Occupational medicine as a field of expertise provides great value for patients and their employers alike. The body of scientific literature supporting this area of medicine in the orthopaedic space tends to be focused on spine injuries and upper-extremity repetitive injuries, often in the realms of manufacturing and desk work.
There has been painfully (apologies for the use of that word) not enough work conducted in the area of risk to medical personnel. We have begun to learn more about stress and burnout, in part fueled by the stresses of the COVID 19 pandemic. We also have some data on occupational injury involved with lifting and transporting patients as well as on the risk of needle sticks. And there is robust literature on the risks of radiation exposure with the use of fluoroscopy in our field of orthopaedic surgery. But there is room for further investigation into other aspects of orthopaedic care.

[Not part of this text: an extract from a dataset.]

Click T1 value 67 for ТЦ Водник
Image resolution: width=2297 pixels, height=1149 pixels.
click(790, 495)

Adding to the literature is a new JBJS study by Shaw et al. on noise exposure during cast removal. Cast removal is a fundamental task in fracture treatment. As the authors note, the noise generated by cast saws is considered safe according to the standards of the U.S. Occupational Safety and Health Administration and the U.S. Centers for Disease Control and Prevention. However, they point out that the limits of safe noise exposure are not universally agreed upon. Potential noise-induced hearing loss from long-term or repeated exposure (to cast saws or surgical power tools) is an issue worthy of our understanding.

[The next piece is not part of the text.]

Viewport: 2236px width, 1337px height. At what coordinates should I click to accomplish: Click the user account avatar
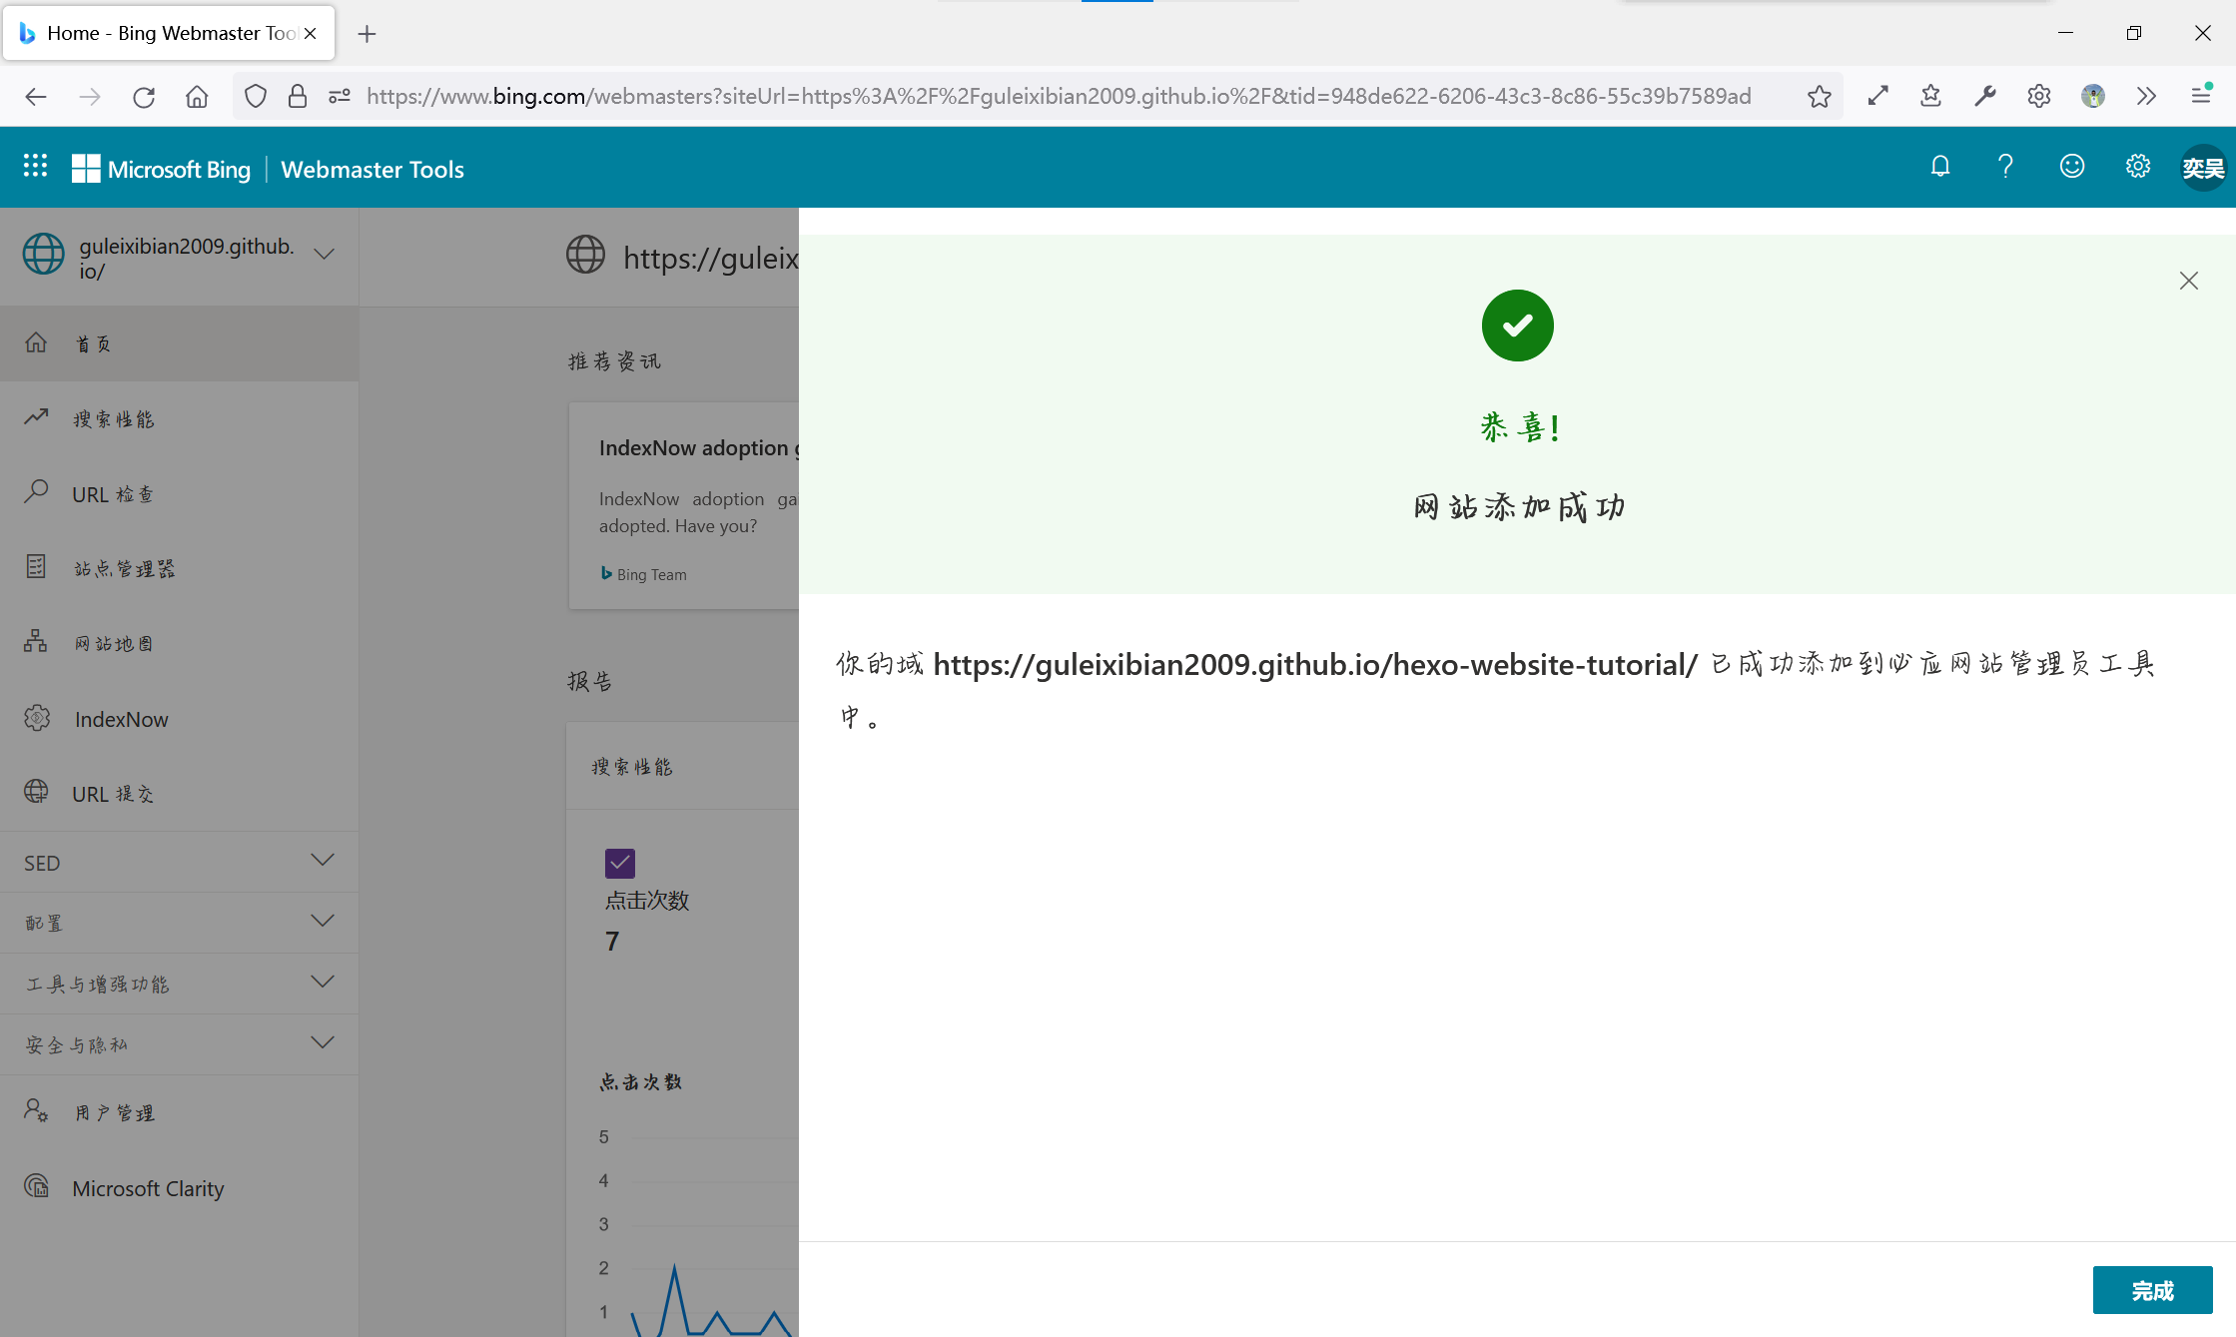pos(2202,168)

Study Details and Findings
A simulated arm model was used. Samples were tested using a standard cast saw and a quiet saw. Noise levels were measured at 18, 36, and 72 inches (20, 91, and 183 cm) from the saw.
The researchers tested 4 different conditions:
(1) Fiberglass casting material with 5-ply thickness;
(2) Fiberglass casting material with 10-ply thickness;
(3) A plaster splint with 10-ply thickness;
(4) A plaster splint with 10-ply thickness and fiberglass overwrapping.
They found that plaster material demonstrated significantly greater noise levels than fiberglass at all distances for each type of saw. Increasing fiberglass thickness significantly increased noise levels. The use of a quiet saw vs. standard saw significantly decreased noise generation.
As concluded by the authors, “Occupational noise exposure can be mitigated with the use of fiberglass casting material that is not >5 ply in thickness, with a quiet cast saw for removal. The use of a quiet cast saw substantially decreased noise exposure to patients and staff members over standard orthopaedic cast saws.”
In general, most orthopaedic surgeons are not directly involved with cast removal on a frequent basis, but our colleagues working with us in the outpatient setting definitely are. We should encourage the use of ear-protection gear for our staff as well as for patients.
It is my hope that manuscripts like this will prompt investigations into other areas of occupational risk for those of us caring for patients with musculoskeletal injury or disease.